Apple has released a technical paper outlining the models it has created to drive Apple Intelligence, the suite of generative AI features coming to iOS, macOS, and iPadOS in the coming months.
In the paper, Apple counters claim that it took an ethically dubious approach to training its models, emphasizing that it did not utilize private user data and relied on a mix of publicly available and licensed data for Apple Intelligence.
In July, Proof News revealed that Apple had used a dataset named The Pile, which includes subtitles from hundreds of thousands of YouTube videos, to develop a series of models for on-device processing. Many YouTube creators whose subtitles were included in The Pile were unaware and had not consented to this use. Additionally, Apple subsequently stated that it did not plan to use these models for any AI features in its products.

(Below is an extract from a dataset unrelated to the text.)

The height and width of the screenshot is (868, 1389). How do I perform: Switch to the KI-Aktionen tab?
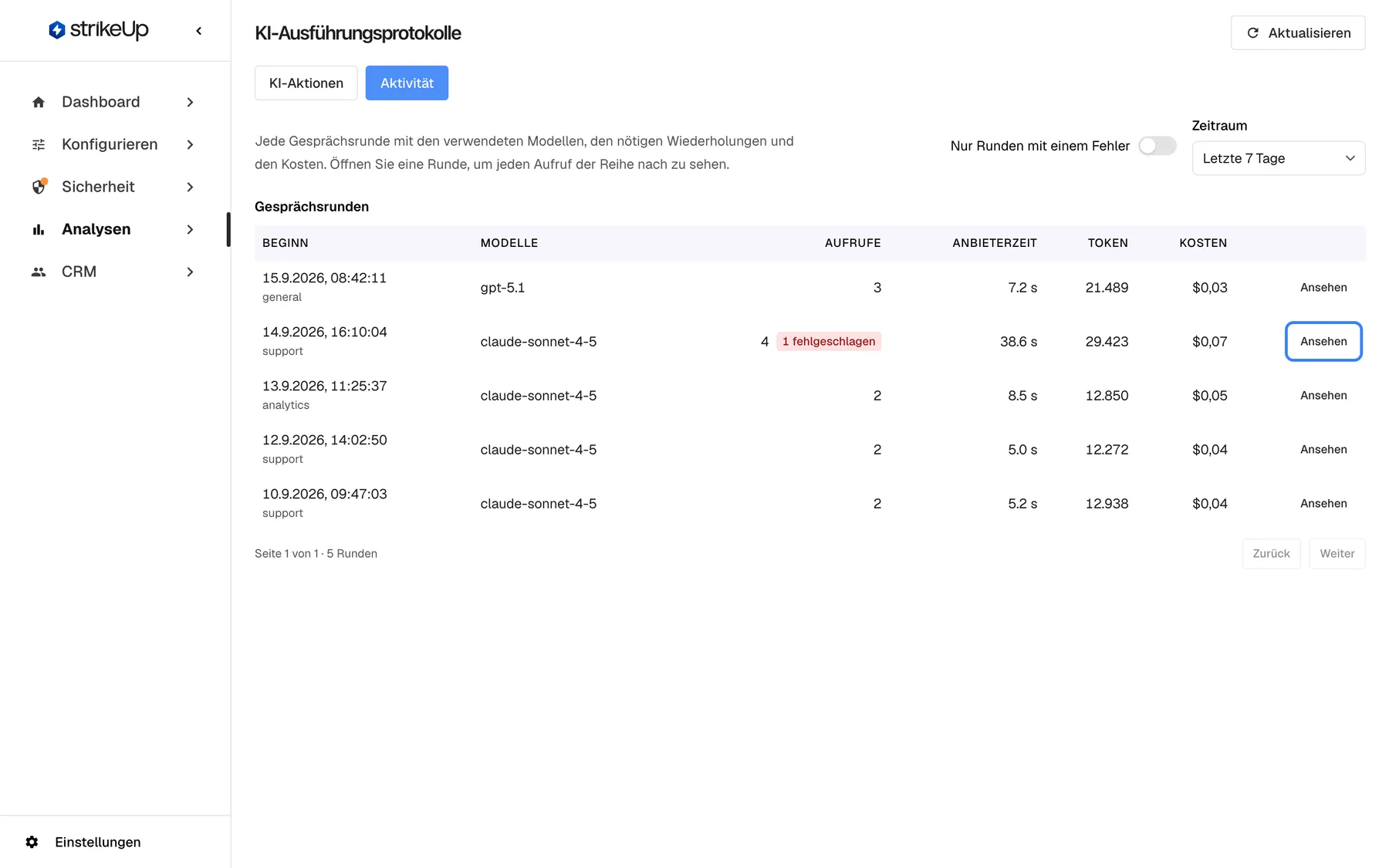coord(306,83)
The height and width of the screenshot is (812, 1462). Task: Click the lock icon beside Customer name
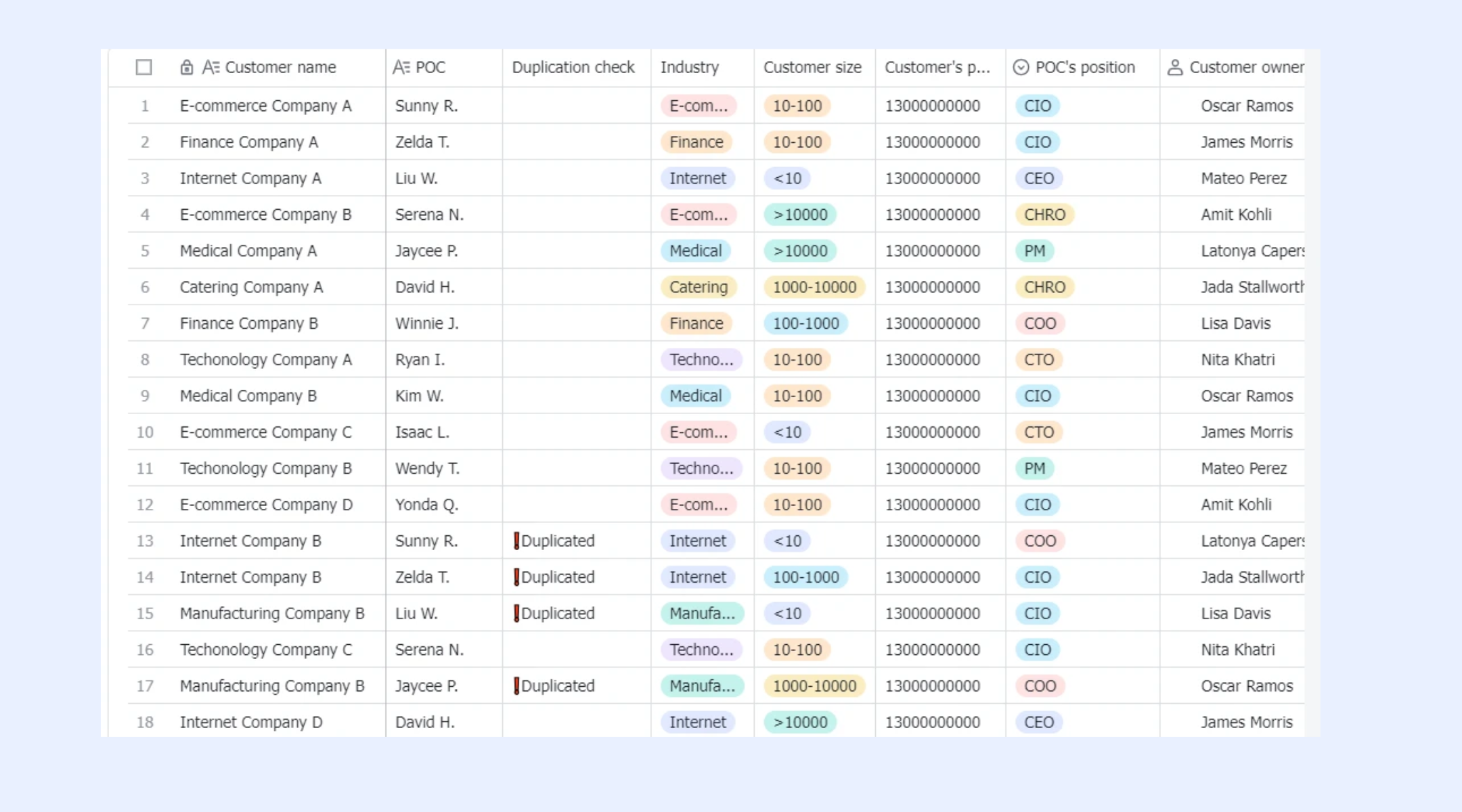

The technical paper, which provides insights into the Apple Foundation Models (AFM) introduced at WWDC 2024 in June, highlights that the training data for these models was gathered in a manner deemed “responsible” — according to Apple’s standards, at least.
The training data for the AFM models includes both publicly available web data and licensed content from unnamed publishers. The New York Times reported that in late 2023, Apple contacted several publishers, such as NBC, Condé Nast, and IAC, proposing multi-year agreements valued at over $50 million to use their news archives for training. Additionally, Apple’s AFM models were trained on open-source code from GitHub, encompassing languages like Swift, Python, C, Objective-C, C++, JavaScript, Java, and Go.